Prints a list of SlackBuild packages that are present on your system but not in your database and vice versa.

depwant

Prints a list of packages that are, according to the SlackBuild repo, missing dependencies in your database.

depextra

Prints a list of packages with extra dependencies and said extra dependencies. Extra dependencies are dependencies listed in the package database that are not present in the SlackBuild repo.

unmanual pkg ...

Unset packages as being manually installed, but do not remove them from the database.

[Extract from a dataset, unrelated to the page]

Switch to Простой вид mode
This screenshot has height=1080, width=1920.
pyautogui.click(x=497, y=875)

This command supports aliases.

Print list of packages that are a part of the specified category. The following are valid categories:

all

All packages present in the database.

manual

Packages that were manually added.

nonmanual

Packages that were not manually added.

necessary

Packages that were added manually or are a dependency of a manually added package.

unnecessary

Packages that were not manually added or a dependency of a manually added package.

missing

Packages that are not present in the database but are needed by packages in the database.

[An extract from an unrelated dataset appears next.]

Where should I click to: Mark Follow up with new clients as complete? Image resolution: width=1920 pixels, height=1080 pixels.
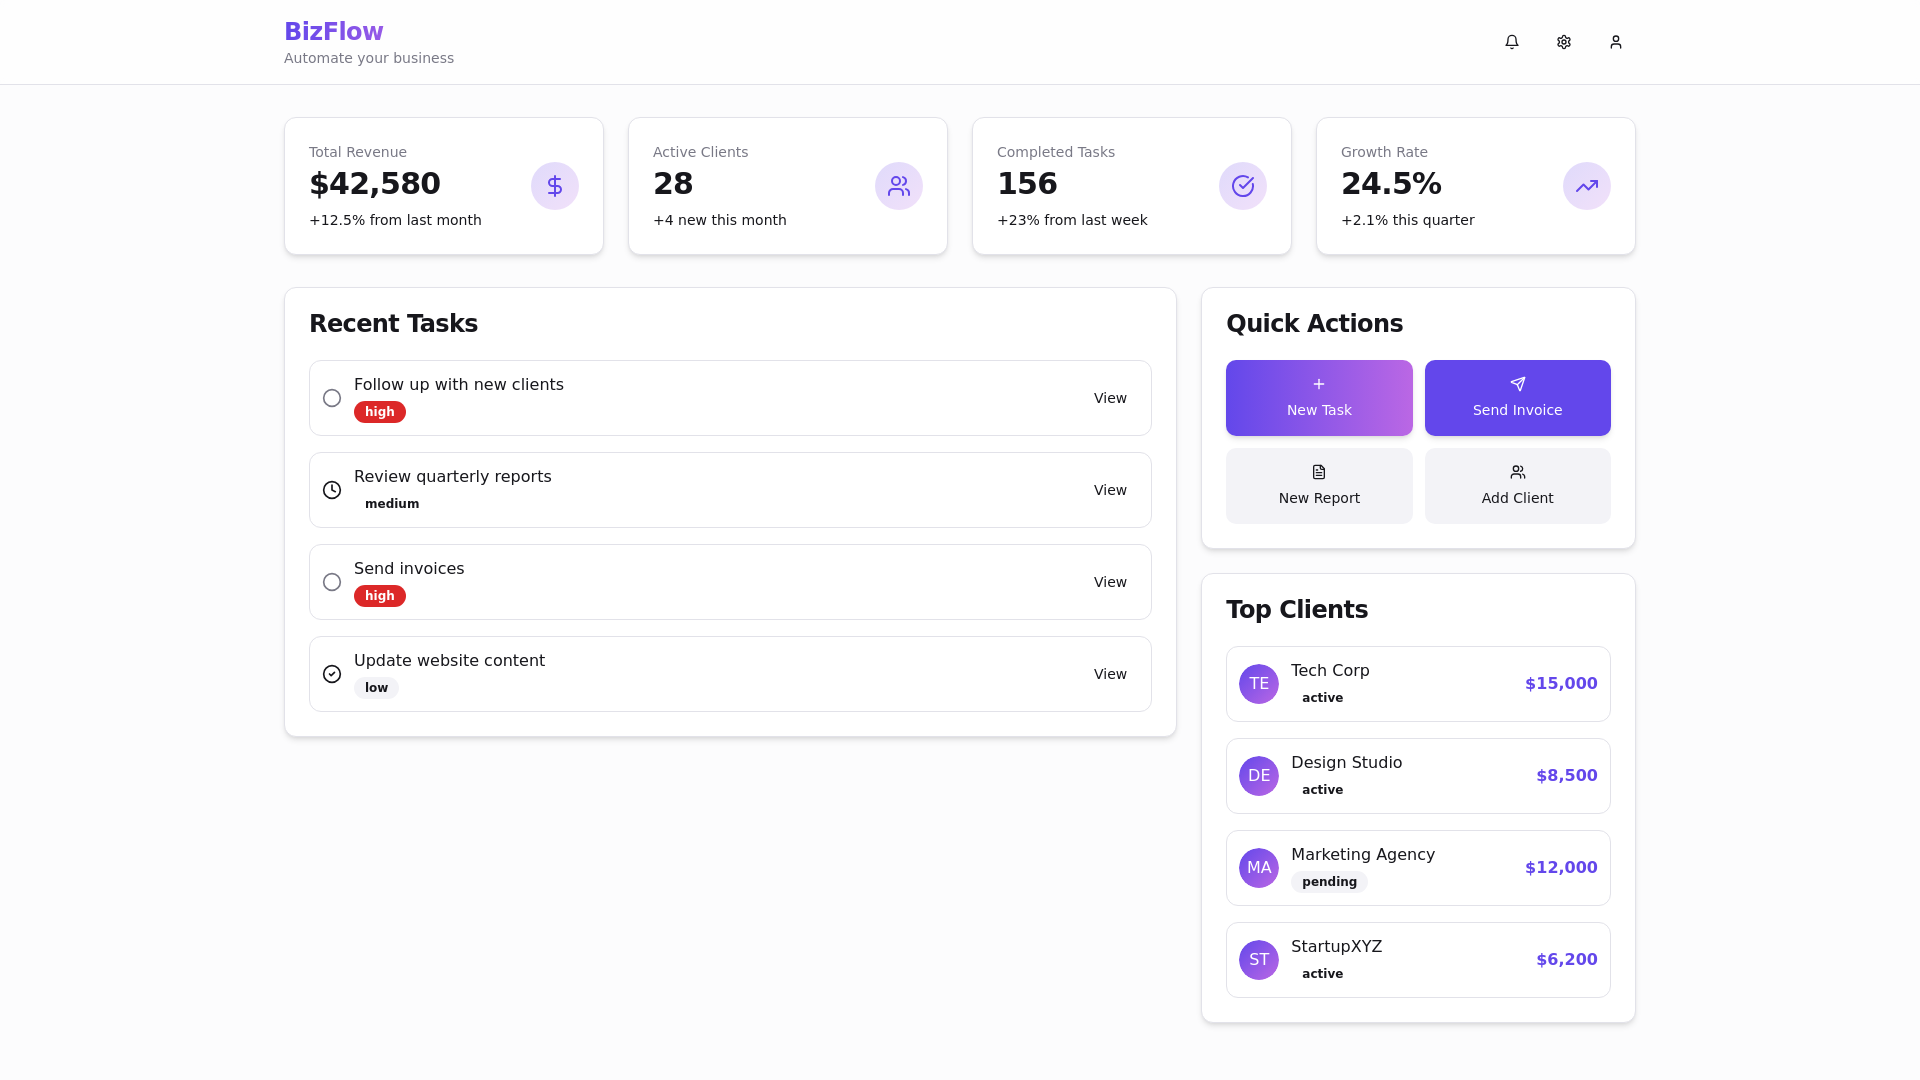coord(332,397)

If cat is not specified, defaults to 'all'.

This command supports aliases.

tree pkgs ...

Prints a dependency tree. If pkgs are not specified, prints a dependency tree for each manually added package in the database. If pkgs are specified, prints a dependency tree for each package given.

A dependency tree will look something like this:

libplacebo
  python3-meson-opt
    python3-build
      python3-pyproject-hooks
        python3-installer
          python3-flit_core
    python3-wheel
      python3-installer
        python3-flit_core
  python3-glad

This command supports aliases.

dump

Dumps contents of data file to stdout.

help cmd

Print help message for specified command.

Aliases

Some commands can accept aliases as arguments. An alias is an 'at' symbol (@) followed by the package category it is aliasing. sbokeeper will convert the alias to the list of packages it is meant to represent. For example, if you wanted to remove all packages from a package database, you could do:

sbokeeper rm @all

and @all would be substituted for a list of every package present in the database.

The following are valid aliases:

@all
@manual
@nonmanual
@necessary
@unnecessary
@missing

Please refer to the documentation for the print command for what each of these categories mean.

OPTIONS

-c path, --config=path

Specify the path to the configuration file.

-d path, --datafile=path

Specify the path to the data file.

-s path, --sbodir=path

Specify the path to the local SlackBuild repository.

-y, --yes

Automatically agree to any prompts.

-h, --help

Print help message and exit.

-v, --version

Print version and copyright information, then exit.

DATA FILES

sbokeeper stores SlackBuild information in data files. sbokeeper is designed so that you would ideally never have to edit these files by hand. It is strongly discouraged that you edit these files, however if you do anyway, carefully make sure that your edits are valid according to the data file format, which will be described below.

sbokeeper data files are text files. Data files contain packages, which are a series of lines that contain package information ended by a pair of percentage signs (%%). A package entry should look something like this:

PACKAGE: libreoffice
DEPS: avahi zulu-openjdk8
MANUAL: 1
%%
PACKAGE

Name of the package, which must have a corresponding SlackBuild in the configured SlackBuild repo. This must be the first line in a package entry.

DEPS

Whitespace-seperated list of packages that PACKAGE depends on. Each package must be present in the SlackBuild repo.

MANUAL

Specifies whether the package was manually added or not. 1 for yes, 0 for no.

%%

Marks the end of the current package entry.

AUTHOR

Written by Samuel Young <samyoung12788@gmail.com>.

BUGS

sbokeeper is (as of right now) incapable of handling circular dependencies. If you stick with the official SlackBuild.org repos, this should not happen in the wild. Circular dependencies can easily be introduced if one does not use depadd carefully. So beware.

Report bugs on my Codeberg, https://codeberg.org/1-1sam.

COPYRIGHT

Copyright (C) 2024 Samuel Young

This program is free software; you can redistribute it and/or modify it under the terms of either: the GNU General Public License as published by the Free Software Foundation; or the Artistic License.